Stored items
- - -

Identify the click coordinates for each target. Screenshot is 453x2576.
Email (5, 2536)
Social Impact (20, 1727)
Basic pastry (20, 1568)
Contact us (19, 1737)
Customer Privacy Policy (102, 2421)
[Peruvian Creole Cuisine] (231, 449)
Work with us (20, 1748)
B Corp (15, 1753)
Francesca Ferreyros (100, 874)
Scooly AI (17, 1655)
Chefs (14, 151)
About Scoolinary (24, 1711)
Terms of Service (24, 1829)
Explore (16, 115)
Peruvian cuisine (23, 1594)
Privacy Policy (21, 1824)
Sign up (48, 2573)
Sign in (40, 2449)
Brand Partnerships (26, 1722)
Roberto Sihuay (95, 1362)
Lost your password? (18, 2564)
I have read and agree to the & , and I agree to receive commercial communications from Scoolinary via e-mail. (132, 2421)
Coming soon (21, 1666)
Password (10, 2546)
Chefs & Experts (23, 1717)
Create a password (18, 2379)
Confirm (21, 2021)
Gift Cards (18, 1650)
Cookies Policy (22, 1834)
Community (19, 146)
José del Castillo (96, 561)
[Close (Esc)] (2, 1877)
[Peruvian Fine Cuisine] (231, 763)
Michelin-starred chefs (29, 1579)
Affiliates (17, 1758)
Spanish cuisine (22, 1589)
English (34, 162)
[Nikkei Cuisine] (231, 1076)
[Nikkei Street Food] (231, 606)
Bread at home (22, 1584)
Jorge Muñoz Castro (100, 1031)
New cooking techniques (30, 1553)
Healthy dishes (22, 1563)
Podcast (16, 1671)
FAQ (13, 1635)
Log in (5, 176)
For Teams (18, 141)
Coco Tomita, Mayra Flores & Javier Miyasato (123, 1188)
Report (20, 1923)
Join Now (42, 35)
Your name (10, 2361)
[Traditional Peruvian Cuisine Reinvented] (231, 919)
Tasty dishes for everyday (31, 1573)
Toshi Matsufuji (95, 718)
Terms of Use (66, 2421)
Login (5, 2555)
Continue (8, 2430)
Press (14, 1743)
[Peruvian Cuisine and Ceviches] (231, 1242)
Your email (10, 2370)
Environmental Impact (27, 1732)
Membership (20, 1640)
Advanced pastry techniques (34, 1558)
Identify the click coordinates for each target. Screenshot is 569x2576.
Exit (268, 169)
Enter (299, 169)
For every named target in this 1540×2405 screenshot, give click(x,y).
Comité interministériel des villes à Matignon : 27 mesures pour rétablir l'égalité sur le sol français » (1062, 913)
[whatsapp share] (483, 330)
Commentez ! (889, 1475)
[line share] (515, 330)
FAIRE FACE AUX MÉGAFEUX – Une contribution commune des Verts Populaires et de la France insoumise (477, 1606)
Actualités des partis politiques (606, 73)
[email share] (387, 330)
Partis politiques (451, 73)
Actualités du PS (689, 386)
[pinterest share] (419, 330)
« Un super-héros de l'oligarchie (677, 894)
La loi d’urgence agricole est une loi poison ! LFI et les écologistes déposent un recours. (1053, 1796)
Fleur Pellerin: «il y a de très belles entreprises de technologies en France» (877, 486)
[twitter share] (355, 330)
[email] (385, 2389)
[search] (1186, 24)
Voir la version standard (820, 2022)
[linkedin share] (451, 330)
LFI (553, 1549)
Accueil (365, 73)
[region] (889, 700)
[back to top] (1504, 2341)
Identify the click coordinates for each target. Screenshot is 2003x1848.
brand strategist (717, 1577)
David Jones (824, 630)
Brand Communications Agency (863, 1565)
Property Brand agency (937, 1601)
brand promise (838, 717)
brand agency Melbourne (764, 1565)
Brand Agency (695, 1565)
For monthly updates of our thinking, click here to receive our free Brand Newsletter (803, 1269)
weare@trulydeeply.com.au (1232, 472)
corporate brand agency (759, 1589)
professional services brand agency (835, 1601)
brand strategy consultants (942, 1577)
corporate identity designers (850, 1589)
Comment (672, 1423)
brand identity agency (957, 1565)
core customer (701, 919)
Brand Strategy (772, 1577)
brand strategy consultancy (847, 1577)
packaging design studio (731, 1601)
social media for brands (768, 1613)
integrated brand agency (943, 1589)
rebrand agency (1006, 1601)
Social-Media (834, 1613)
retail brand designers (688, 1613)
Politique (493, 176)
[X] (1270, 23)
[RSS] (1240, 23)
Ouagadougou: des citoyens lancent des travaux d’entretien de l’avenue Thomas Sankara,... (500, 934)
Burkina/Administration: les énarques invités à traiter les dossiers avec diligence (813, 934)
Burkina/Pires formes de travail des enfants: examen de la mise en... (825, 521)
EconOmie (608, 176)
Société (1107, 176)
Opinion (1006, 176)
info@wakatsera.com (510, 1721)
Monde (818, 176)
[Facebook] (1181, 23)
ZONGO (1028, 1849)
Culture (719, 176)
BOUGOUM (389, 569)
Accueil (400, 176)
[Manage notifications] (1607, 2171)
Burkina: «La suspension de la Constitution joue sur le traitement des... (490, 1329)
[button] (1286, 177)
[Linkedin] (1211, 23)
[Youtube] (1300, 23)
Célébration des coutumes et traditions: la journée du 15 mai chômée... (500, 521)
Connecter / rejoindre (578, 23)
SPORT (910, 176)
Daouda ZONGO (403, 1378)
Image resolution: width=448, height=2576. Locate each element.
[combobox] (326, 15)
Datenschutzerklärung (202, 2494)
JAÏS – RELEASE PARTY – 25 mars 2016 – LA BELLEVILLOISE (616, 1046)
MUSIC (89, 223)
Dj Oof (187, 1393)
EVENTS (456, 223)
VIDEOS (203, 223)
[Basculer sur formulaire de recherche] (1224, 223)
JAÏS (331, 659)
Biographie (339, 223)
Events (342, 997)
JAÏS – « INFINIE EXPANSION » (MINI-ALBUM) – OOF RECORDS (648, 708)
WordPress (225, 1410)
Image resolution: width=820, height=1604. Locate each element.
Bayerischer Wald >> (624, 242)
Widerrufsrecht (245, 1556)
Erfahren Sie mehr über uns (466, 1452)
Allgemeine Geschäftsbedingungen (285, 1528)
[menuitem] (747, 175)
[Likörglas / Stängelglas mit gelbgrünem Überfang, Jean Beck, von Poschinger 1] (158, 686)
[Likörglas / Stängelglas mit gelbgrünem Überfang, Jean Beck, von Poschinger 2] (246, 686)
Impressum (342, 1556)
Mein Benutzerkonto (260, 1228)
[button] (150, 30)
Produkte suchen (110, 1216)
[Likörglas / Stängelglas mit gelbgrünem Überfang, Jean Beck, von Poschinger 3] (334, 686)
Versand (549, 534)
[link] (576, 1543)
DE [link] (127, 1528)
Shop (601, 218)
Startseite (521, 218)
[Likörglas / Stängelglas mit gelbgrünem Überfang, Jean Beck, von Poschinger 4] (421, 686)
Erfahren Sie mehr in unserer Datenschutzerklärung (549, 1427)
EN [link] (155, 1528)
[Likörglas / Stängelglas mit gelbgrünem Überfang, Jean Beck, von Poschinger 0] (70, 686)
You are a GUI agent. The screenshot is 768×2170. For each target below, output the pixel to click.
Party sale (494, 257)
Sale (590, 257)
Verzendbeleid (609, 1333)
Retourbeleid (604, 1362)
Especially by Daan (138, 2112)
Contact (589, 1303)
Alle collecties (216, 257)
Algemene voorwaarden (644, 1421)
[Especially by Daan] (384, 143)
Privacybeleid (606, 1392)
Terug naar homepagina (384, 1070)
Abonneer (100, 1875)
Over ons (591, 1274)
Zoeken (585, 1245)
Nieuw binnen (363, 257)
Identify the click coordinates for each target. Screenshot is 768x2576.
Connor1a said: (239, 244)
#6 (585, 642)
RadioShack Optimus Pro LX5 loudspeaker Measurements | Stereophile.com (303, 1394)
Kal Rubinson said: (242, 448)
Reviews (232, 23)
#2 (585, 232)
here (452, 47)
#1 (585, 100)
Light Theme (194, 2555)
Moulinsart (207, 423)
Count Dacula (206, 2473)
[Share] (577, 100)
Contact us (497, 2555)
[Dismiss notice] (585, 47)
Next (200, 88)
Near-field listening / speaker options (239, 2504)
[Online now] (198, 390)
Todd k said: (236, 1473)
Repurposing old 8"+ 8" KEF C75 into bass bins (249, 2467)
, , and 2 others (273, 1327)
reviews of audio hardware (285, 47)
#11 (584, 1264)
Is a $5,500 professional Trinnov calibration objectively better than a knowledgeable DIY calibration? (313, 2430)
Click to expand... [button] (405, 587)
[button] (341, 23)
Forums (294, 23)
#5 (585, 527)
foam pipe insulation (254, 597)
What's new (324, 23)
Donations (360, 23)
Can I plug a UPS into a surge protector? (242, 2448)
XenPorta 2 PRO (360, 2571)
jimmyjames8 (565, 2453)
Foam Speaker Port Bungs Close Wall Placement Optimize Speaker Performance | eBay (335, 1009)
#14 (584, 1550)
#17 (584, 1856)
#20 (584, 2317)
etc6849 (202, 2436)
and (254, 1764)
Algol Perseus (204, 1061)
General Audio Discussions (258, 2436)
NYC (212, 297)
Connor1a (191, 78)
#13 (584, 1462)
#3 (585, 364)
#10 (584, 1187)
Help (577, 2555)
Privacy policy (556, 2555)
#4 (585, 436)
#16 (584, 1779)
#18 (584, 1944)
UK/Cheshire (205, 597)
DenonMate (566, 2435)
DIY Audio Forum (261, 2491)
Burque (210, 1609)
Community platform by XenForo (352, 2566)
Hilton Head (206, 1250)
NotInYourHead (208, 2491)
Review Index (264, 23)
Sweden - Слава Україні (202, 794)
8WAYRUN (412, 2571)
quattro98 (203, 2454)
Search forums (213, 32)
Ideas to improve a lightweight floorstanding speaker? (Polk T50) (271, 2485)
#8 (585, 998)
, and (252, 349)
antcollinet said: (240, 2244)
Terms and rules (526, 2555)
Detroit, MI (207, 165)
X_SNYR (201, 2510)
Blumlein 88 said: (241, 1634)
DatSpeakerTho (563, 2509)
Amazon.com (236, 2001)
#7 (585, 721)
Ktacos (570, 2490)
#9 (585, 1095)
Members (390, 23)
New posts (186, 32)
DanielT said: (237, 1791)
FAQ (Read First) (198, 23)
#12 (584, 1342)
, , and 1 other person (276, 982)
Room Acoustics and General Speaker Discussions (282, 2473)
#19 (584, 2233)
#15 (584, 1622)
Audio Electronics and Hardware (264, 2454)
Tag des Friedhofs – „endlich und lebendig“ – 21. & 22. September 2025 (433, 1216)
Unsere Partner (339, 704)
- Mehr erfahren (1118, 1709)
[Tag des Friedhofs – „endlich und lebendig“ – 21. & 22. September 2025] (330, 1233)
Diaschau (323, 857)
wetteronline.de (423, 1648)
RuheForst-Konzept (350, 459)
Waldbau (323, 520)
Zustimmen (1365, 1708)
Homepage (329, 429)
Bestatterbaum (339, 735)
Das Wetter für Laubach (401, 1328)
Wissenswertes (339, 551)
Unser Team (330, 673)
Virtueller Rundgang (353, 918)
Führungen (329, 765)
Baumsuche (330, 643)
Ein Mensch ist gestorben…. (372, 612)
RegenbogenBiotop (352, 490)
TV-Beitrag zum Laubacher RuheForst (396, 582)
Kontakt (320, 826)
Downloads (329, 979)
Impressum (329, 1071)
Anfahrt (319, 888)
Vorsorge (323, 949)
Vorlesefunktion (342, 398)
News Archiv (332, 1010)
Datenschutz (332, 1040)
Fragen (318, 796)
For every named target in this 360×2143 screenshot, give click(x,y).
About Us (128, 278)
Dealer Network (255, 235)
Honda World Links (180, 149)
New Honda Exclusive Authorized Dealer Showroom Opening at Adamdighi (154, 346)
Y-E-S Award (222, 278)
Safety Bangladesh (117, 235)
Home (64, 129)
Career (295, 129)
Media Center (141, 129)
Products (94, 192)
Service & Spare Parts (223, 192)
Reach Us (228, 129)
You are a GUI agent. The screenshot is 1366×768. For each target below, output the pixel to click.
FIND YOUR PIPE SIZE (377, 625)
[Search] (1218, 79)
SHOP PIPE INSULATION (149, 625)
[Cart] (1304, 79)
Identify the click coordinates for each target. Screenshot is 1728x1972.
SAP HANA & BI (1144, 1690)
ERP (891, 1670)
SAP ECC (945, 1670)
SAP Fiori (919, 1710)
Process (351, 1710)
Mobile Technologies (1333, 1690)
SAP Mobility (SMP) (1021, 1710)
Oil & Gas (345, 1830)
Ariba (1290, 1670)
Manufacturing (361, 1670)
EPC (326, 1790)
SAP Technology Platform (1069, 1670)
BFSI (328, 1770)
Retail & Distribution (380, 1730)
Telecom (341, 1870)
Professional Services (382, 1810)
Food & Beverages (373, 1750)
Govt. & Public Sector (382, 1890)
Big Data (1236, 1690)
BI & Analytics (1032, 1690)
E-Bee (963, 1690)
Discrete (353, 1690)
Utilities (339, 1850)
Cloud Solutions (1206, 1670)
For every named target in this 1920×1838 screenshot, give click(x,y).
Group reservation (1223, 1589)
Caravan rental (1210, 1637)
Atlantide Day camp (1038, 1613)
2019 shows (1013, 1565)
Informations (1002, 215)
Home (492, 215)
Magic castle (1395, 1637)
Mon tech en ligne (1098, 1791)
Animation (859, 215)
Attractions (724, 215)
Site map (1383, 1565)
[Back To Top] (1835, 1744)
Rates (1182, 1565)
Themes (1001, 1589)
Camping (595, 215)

- - -

INSTRUCTIONS FOR THE TASK —
From the records above, copy out the line with "FAIRE FACE AUX", the line with "Brand Strategy (772, 1577)", and every line between them, word for word.

SOLUTION TO THE EXERCISE —
FAIRE FACE AUX MÉGAFEUX – Une contribution commune des Verts Populaires et de la France insoumise (477, 1606)
Actualités des partis politiques (606, 73)
[email share] (387, 330)
Partis politiques (451, 73)
Actualités du PS (689, 386)
[pinterest share] (419, 330)
« Un super-héros de l'oligarchie (677, 894)
La loi d’urgence agricole est une loi poison ! LFI et les écologistes déposent un recours. (1053, 1796)
Fleur Pellerin: «il y a de très belles entreprises de technologies en France» (877, 486)
[twitter share] (355, 330)
[email] (385, 2389)
[search] (1186, 24)
Voir la version standard (820, 2022)
[linkedin share] (451, 330)
LFI (553, 1549)
Accueil (365, 73)
[region] (889, 700)
[back to top] (1504, 2341)
Identify the click coordinates for each target. Screenshot is 2003x1848.
brand strategist (717, 1577)
David Jones (824, 630)
Brand Communications Agency (863, 1565)
Property Brand agency (937, 1601)
brand promise (838, 717)
brand agency Melbourne (764, 1565)
Brand Agency (695, 1565)
For monthly updates of our thinking, click here to receive our free Brand Newsletter (803, 1269)
weare@trulydeeply.com.au (1232, 472)
corporate brand agency (759, 1589)
professional services brand agency (835, 1601)
brand strategy consultants (942, 1577)
corporate identity designers (850, 1589)
Comment (672, 1423)
brand identity agency (957, 1565)
core customer (701, 919)
Brand Strategy (772, 1577)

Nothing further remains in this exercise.